Island’s new highway: Experts question if it addresses tourism’s root causes or simply paves way for more congestion.

Phuket’s proposed flyover paves a path toward more traffic, less sustainability.
Phuket’s proposed flyover paves a path toward more traffic, less sustainability.

The thing about traffic, the truly infuriating thing, is that it’s not a problem to be solved, but a hydra — chop off one head, two more grow back. Build a road, and you don’t eliminate congestion, you merely transfer it, often to an even more congested future. This brings us to Phuket, Thailand, where the Phuket Highways Department is pushing forward with a 10.6 km road, including a flyover at Koh Kaew, designed to alleviate congestion. The Phuket News reports that the project aims to connect Pa Khlok to Kathu, bypassing the choked Heroines Monument and Koh Kaew Intersection. But will it? Or is this another example of what happens when our solutions become the problem?

The planners, like Phuket Highways Chief Somkit Kittisophit, certainly seem to think so, citing the island’s explosion of tourism, trade, and investment as drivers of unmanageable traffic. “Phuket’s rapid growth in tourism, trade and investment has pushed our main roads beyond capacity," he says, framing this project as essential infrastructure to support continued economic expansion. Yet, this framing elides a crucial point: this isn’t some inevitable force of nature. It’s a consequence of choices — policies designed to aggressively attract tourism, tax incentives that favor development over conservation, and a global economic system that relentlessly prioritizes growth.

But the crucial issue is that more roads, while seemingly intuitive, often act as incentives for yet more growth. What happens when the new road frees up capacity? It allows for new resort developments, more car ownership, and more people migrating to Phuket. The demand that was previously suppressed by traffic congestion is unleashed, ultimately creating a whole new cycle of congestion and pressure for additional infrastructure. It’s the iron law of induced demand in action — and it’s not just about roads. It’s about how infrastructure investments reshape our expectations and choices, creating feedback loops that lock us into unsustainable patterns.

This is a pattern echoed globally. In Los Angeles, for instance, a century of freeway construction hasn’t just failed to alleviate traffic, it has actively reshaped the entire region, incentivizing low-density housing and car dependency. The result? L. A. drivers spent an average of 95 hours stuck in traffic in 2022, according to INRIX, a transportation analytics firm. Think about it: every highway has a cost, not just in dollars, but in environmental impact, public health, and the very fabric of urban life. It’s an expensive investment in a model of transportation that isn’t sustainable, and often actively damages other, more sustainable modes like public transit.
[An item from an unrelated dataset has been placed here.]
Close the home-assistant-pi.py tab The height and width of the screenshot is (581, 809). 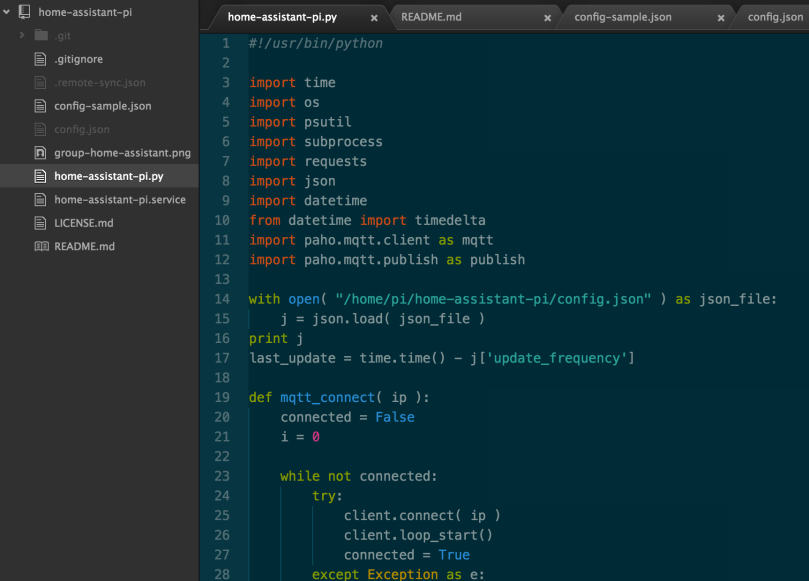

The reality is that building more roads is often a political decision, not a pragmatic one. It’s a visible, tangible action that can appease voters clamoring for traffic relief, even if the long-term effects are questionable. As transportation expert Lewis Mumford famously argued, "Adding highway lanes to deal with traffic congestion is like loosening your belt to cure obesity.” It avoids the harder, more structural questions of land use, housing policy, and alternative transportation investments. It’s a failure to acknowledge that congestion isn’t just a technical problem, it’s a reflection of deeper societal priorities.

Senior Civil Engineer Sawitree Sripayak stated the study also considered safety, environmental impacts, and long-term development goals. But what about focusing on the root causes of congestion, rather than solely addressing its symptoms? What about investing in robust public transport systems, promoting cycling and pedestrian infrastructure, and encouraging more compact, walkable urban development? These solutions are undeniably more complex and require long-term commitment, but they also offer a path toward more sustainable and equitable mobility. The road is just a temporary band-aid, in the face of issues that will keep growing regardless. The real question isn’t whether this new road will alleviate traffic in the short term, but whether it will ultimately make Phuket a less desirable place to live, visit, and thrive. Because sometimes, the road to hell is paved with good intentions—and asphalt.